His attendance record at college was not the best, but he was still on site, hidden away in an office in the union building writing reviews for the arts pages of the college newspaper, having discovered that not only could he do this, but it was also a good way to get to see films for free — and before they came out. He sat looking at his first byline — Nicholas Cross — so hard and with such intense excitement that he was surprised the paper didn’t ignite in his hands.
He arranged to see his father, who was now living above a shop in Camden Town. They didn’t meet there, but on the South Bank in the coffee bar of the National Film Theatre. Ray looked at the newspaper his son handed over and he felt almost intoxicated with pride, but also humble as he knew he could take no credit for his son’s accomplishments. He was grateful beyond words, however, that it was important to Nicholas to show him what he had done.
‘And — Dad,’ Nicholas said, becoming increasingly — surprisingly — comfortable with the nomenclature as he got older, ‘I’ve met a girl. Liz, a medical student.’
‘That’s great, Nicholas. Tell me all about her,’ Ray said, beaming. ‘I mean, if you want.’
Nicholas’ failure to turn up at college — for German lectures in particular — started to become a problem. He knew he should have done single honours French, but he’d wanted to impress his grandparents, wanted to pay them back, and foolishly opted for combined honours. His German was poor but he had a plan, to read all the set texts in English translation. Kleist, Kafka, Schiller, Böll — this stuff was relatively easy to get hold of. But the Goethe, surprisingly, was not available, and to make matters very much fucking worse, it was not available in roman script in German either, only in Gothic type.

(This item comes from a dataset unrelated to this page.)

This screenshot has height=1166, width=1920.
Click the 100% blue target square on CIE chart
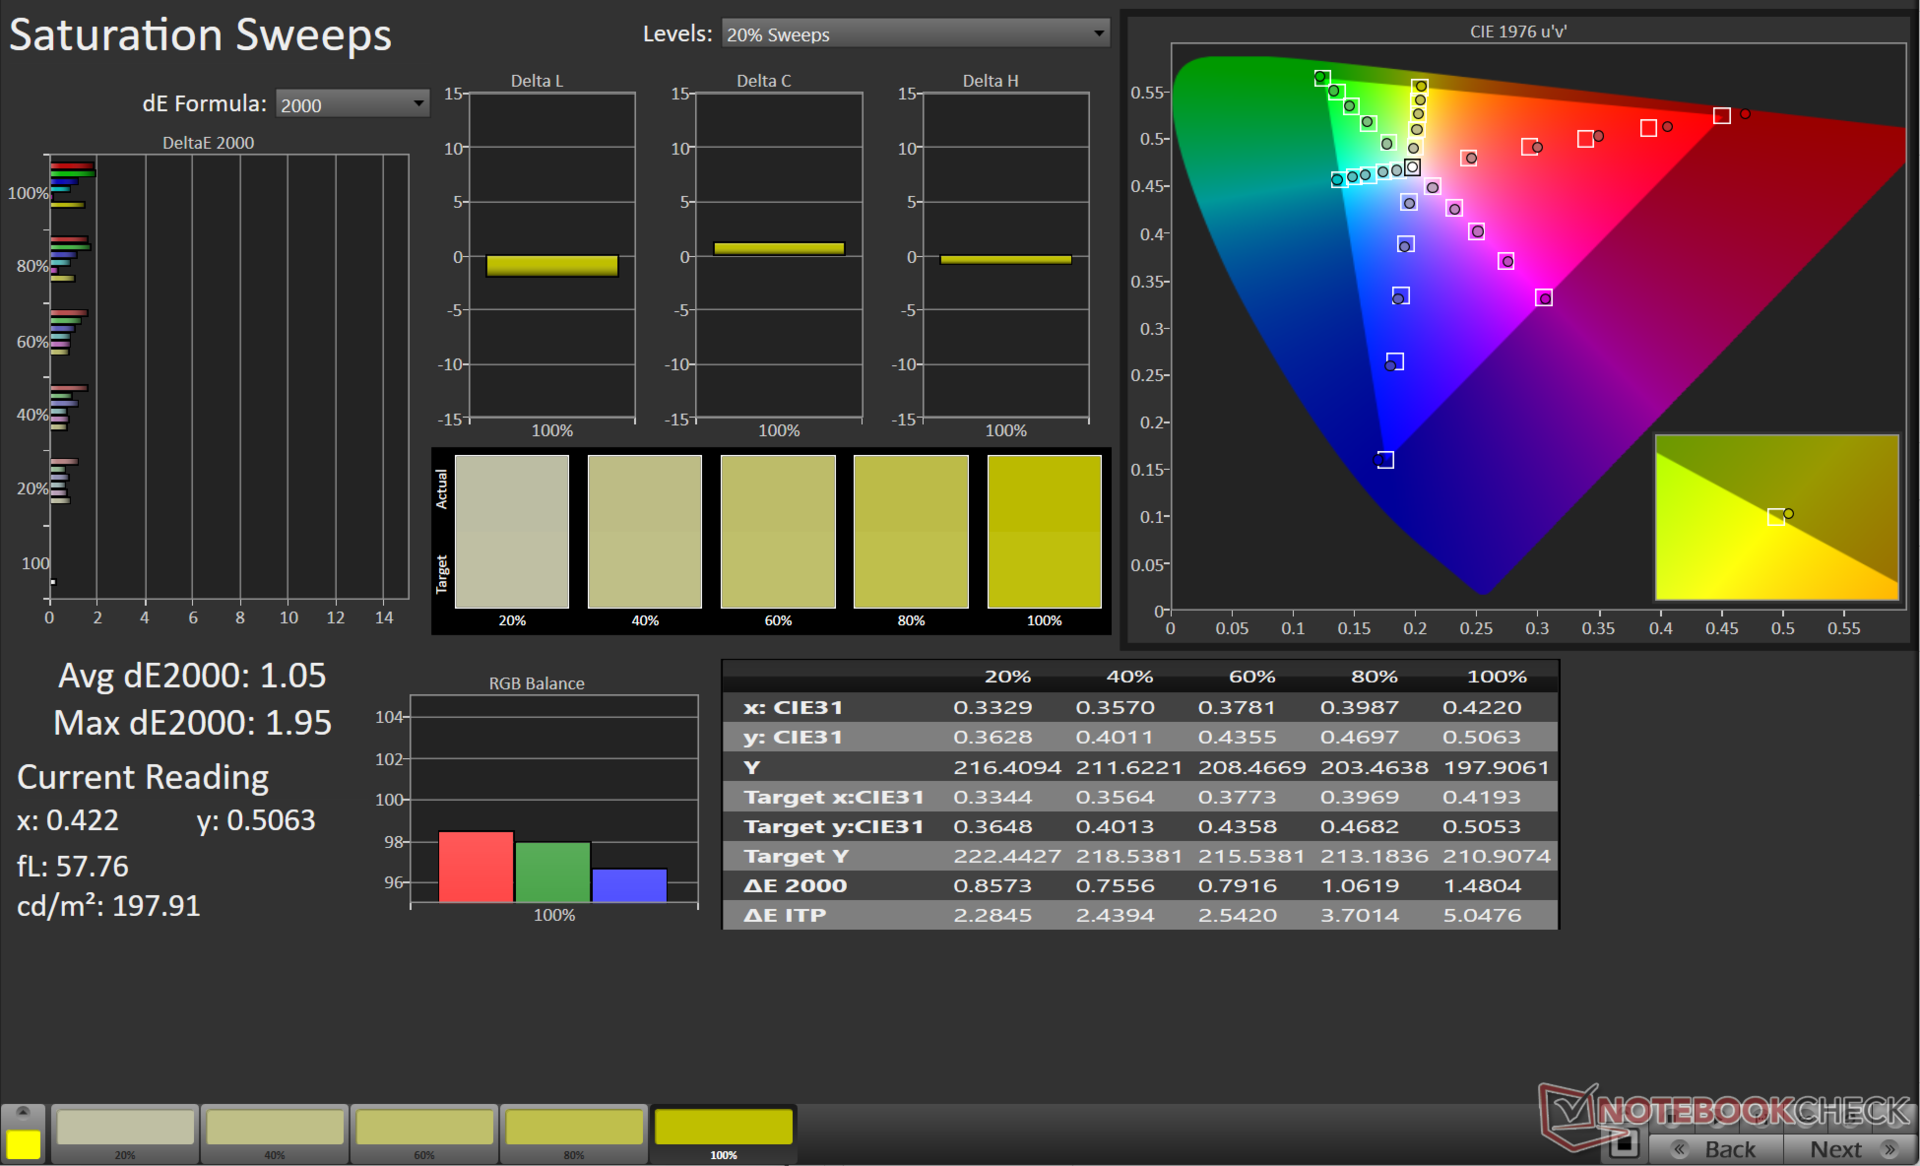1385,460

He sat in his room one evening — the night before an essay deadline — trying to ignore the competing sounds of music playing in neighbouring bedrooms. The book lay open on his desk under the lamp. He stared at the bold, angular, spiky letters. The page looked like it had been created by someone in a secure ward with an italic fountain pen that was leaking ink. It might as well have been Arabic or Mandarin.
Maybe a drink would help?
He went down to the bar and stared at the range of drinks on offer. He was not a big drinker; he’d never really had the opportunity. The girl before him, a dental student from Guy’s, ordered a vodka and orange. He asked for the same, but the orange failed to mask the taste of the vodka, which was like some kind of foul-tasting blunt horn trying to force its way down his throat. He tried a gin and tonic. How could something utterly colourless taste so sharp and unpleasant? A vodka and grapefruit worked a little better and a gin and lime — with lots of lime — seemed to be the answer. It was important to have enough lime to hide the taste of the gin completely. You needed enough lime that it — the lime cordial itself — caught the back of your throat and made you cough.